* **Work to complete**
Across all the entries below, count each line that holds "dimensions" and report the figure only.

______________________________

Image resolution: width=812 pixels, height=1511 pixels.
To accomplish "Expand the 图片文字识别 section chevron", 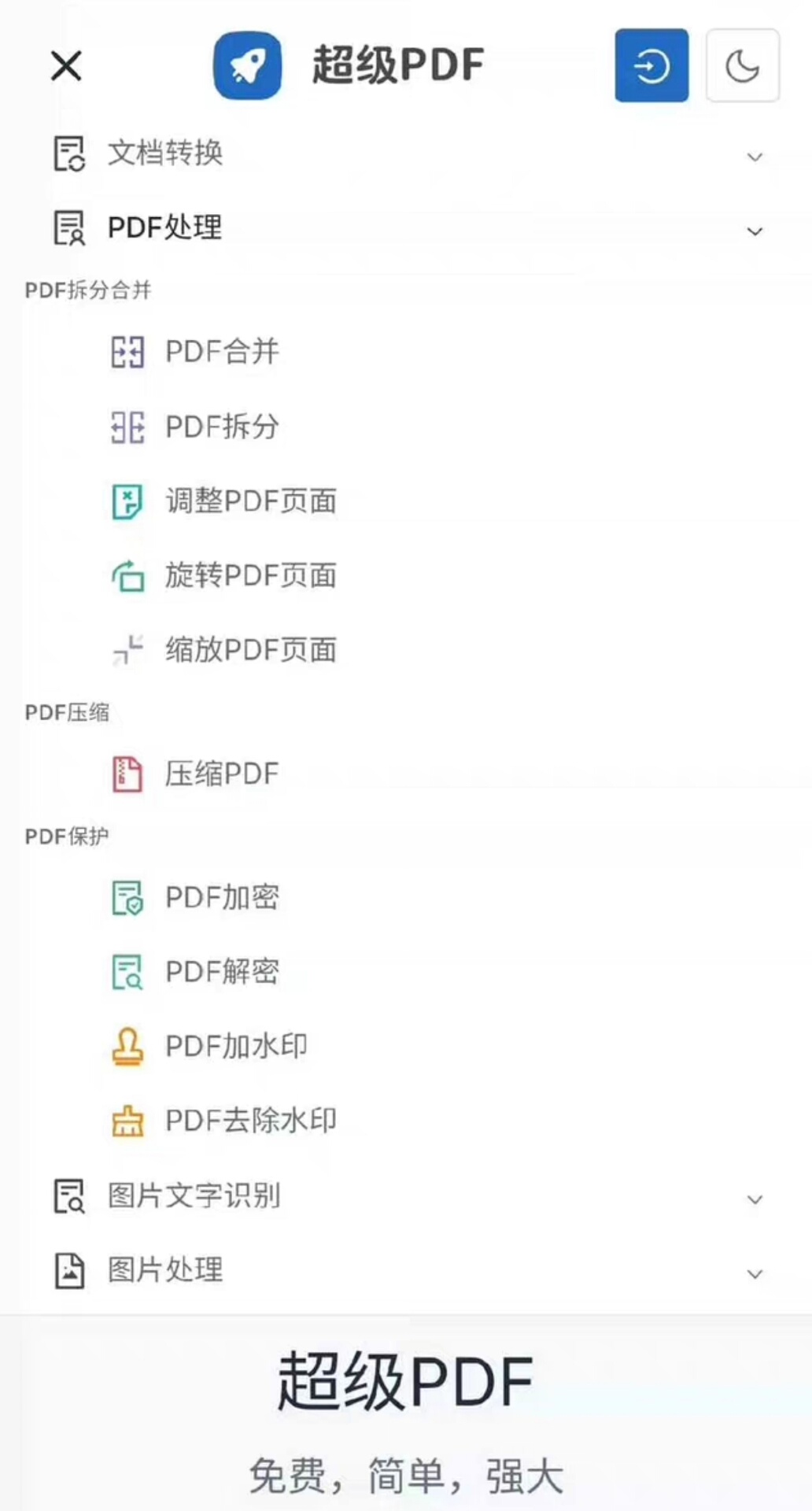I will [x=755, y=1200].
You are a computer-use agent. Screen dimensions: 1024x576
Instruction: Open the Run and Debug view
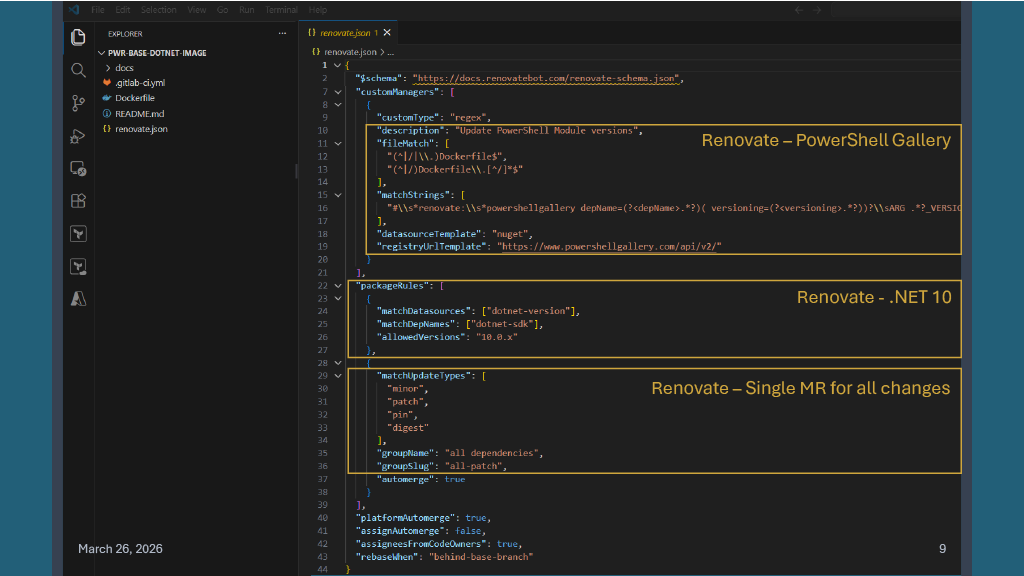pyautogui.click(x=78, y=136)
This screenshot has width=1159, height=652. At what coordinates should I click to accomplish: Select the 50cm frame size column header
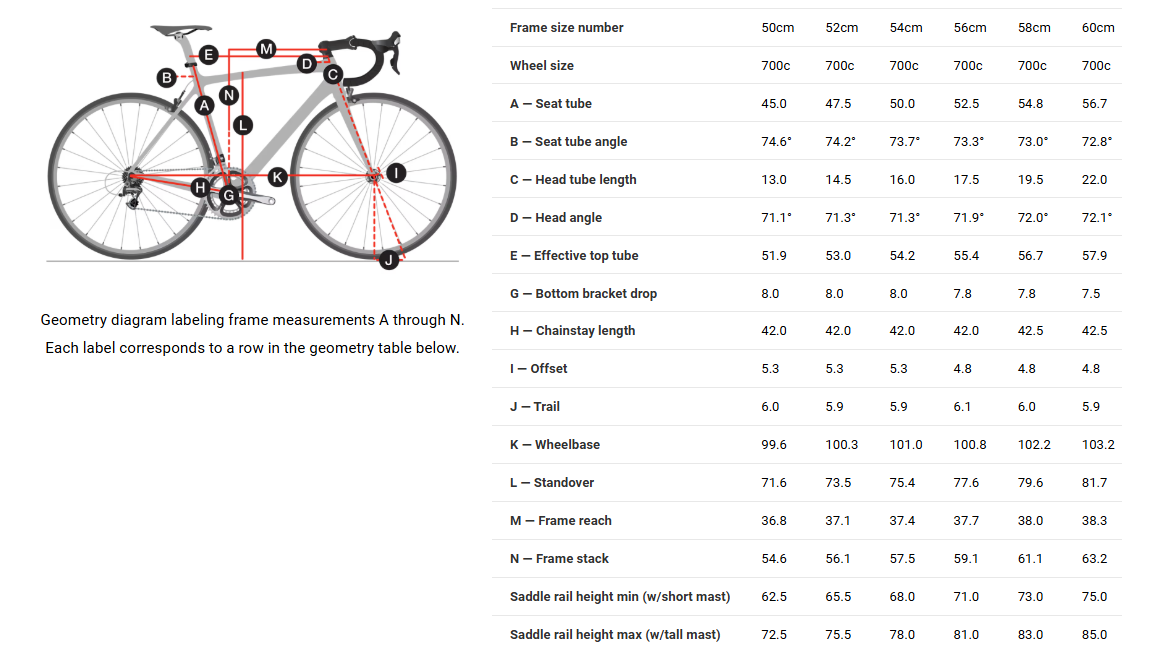[777, 28]
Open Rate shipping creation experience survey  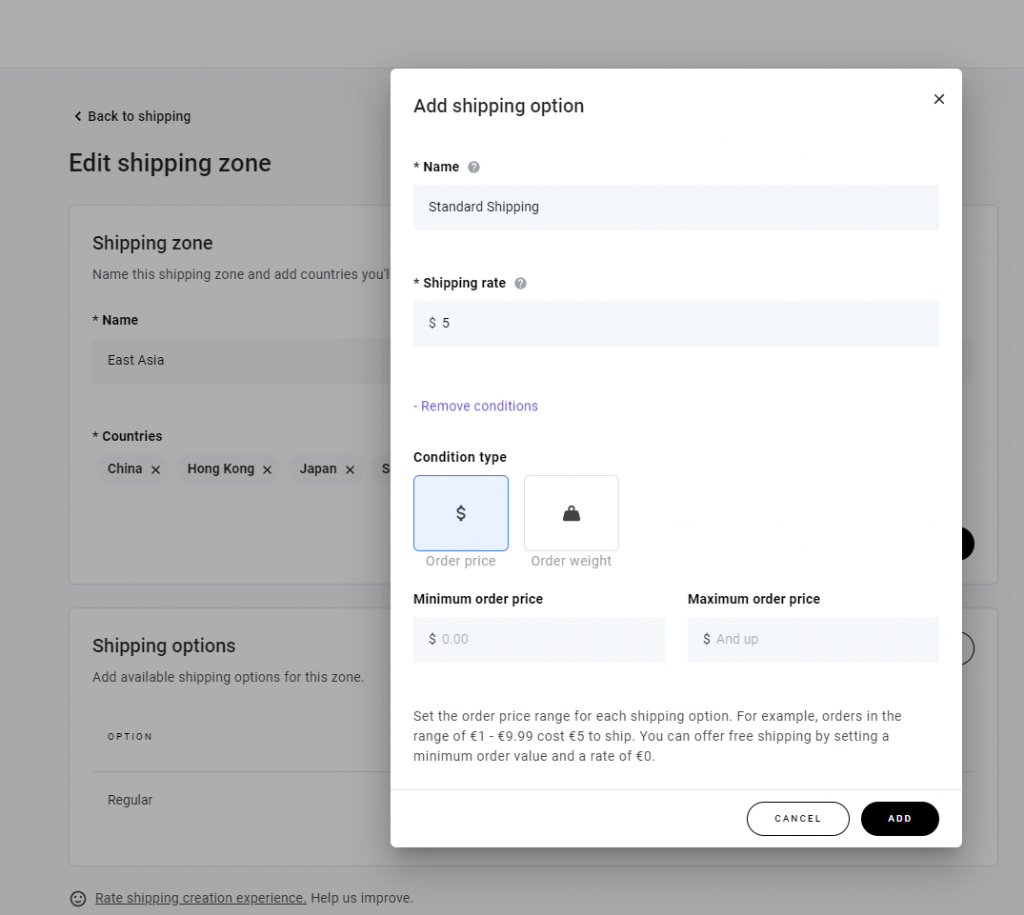click(199, 898)
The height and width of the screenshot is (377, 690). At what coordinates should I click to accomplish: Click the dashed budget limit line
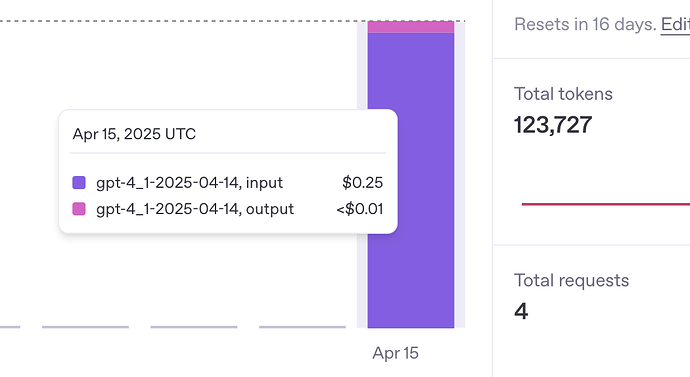pos(232,21)
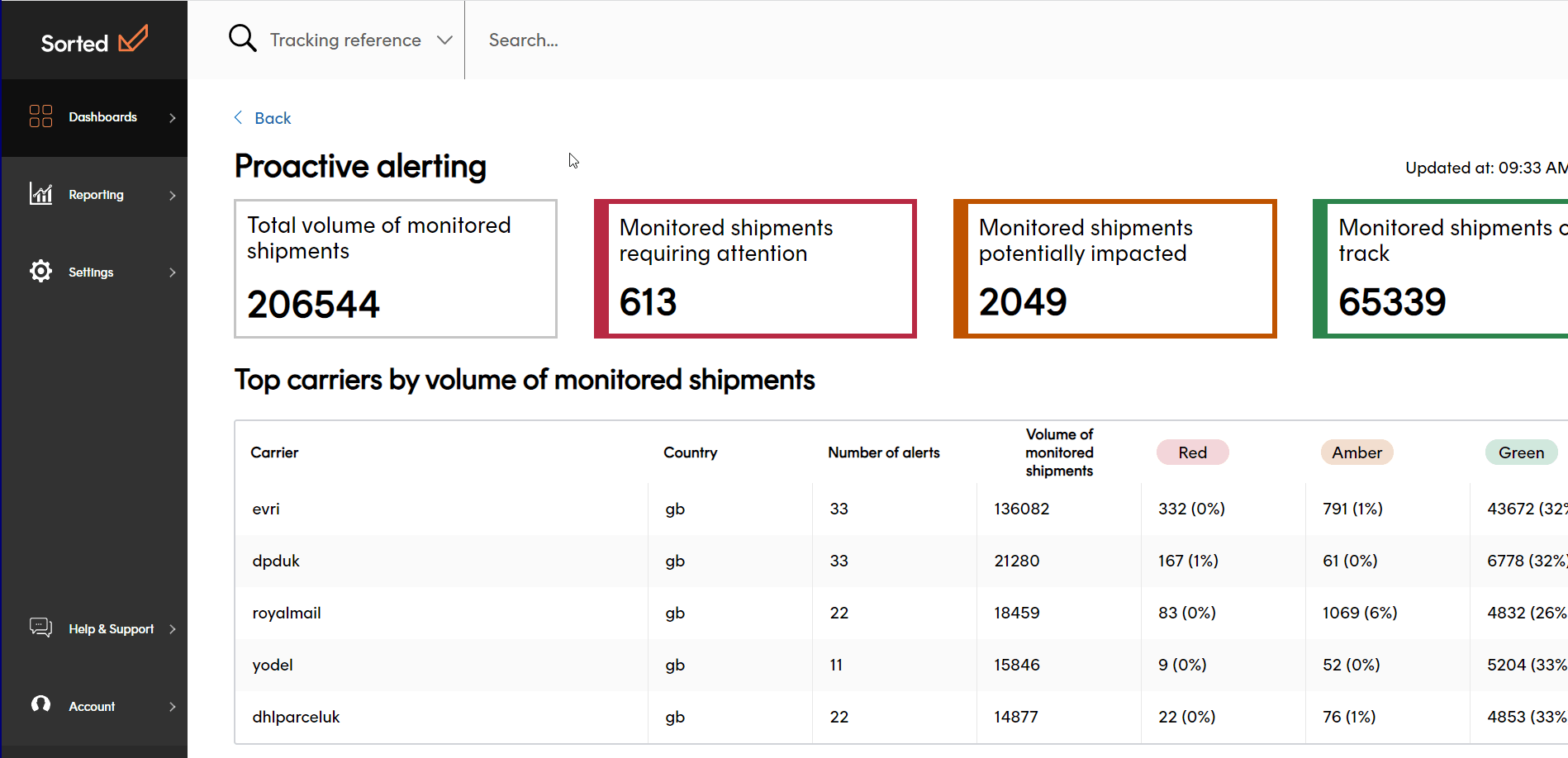
Task: Click the Back arrow chevron icon
Action: coord(239,118)
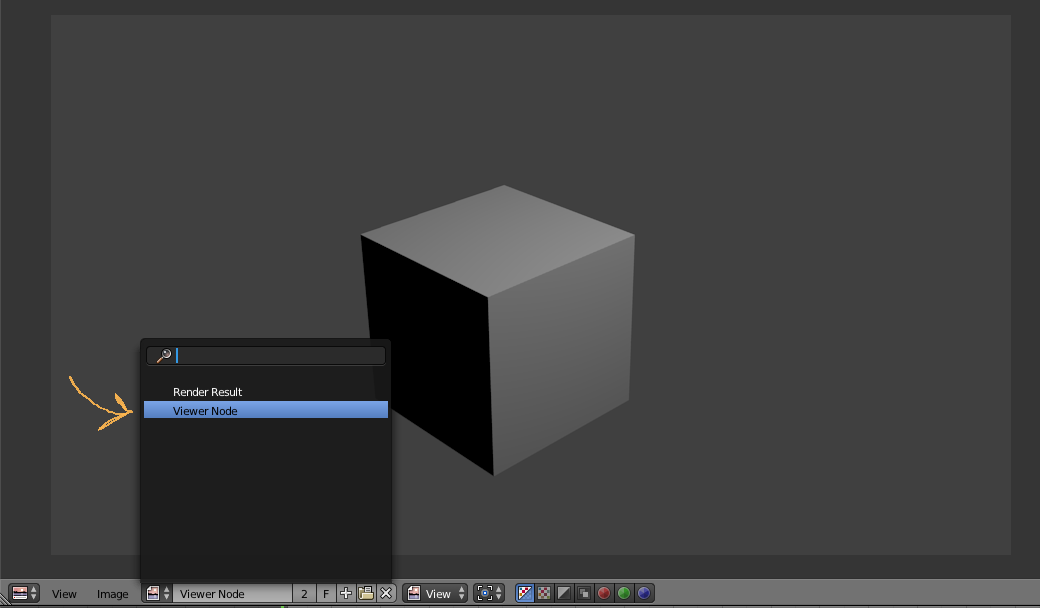
Task: Click the new image plus icon
Action: [344, 593]
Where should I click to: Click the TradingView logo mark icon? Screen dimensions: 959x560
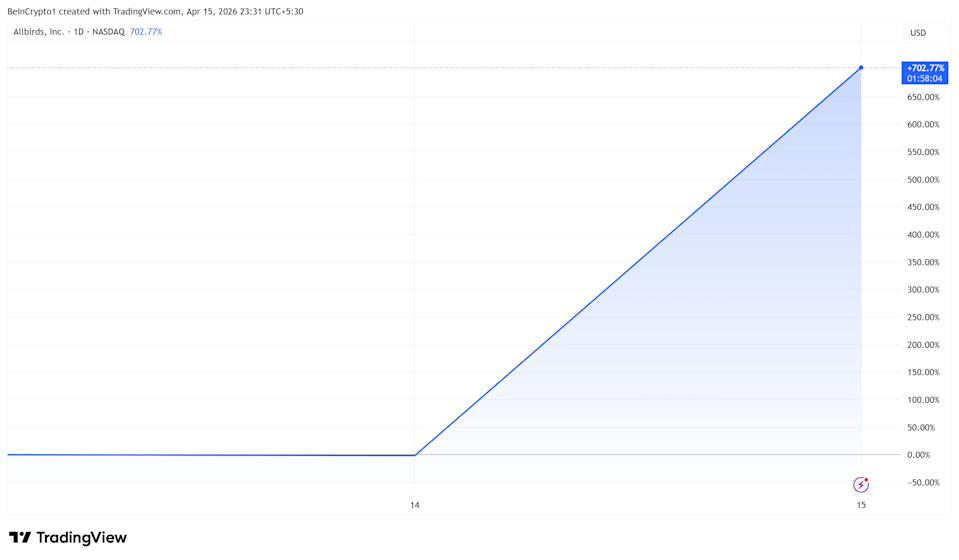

______________________________

* **Task solution**
2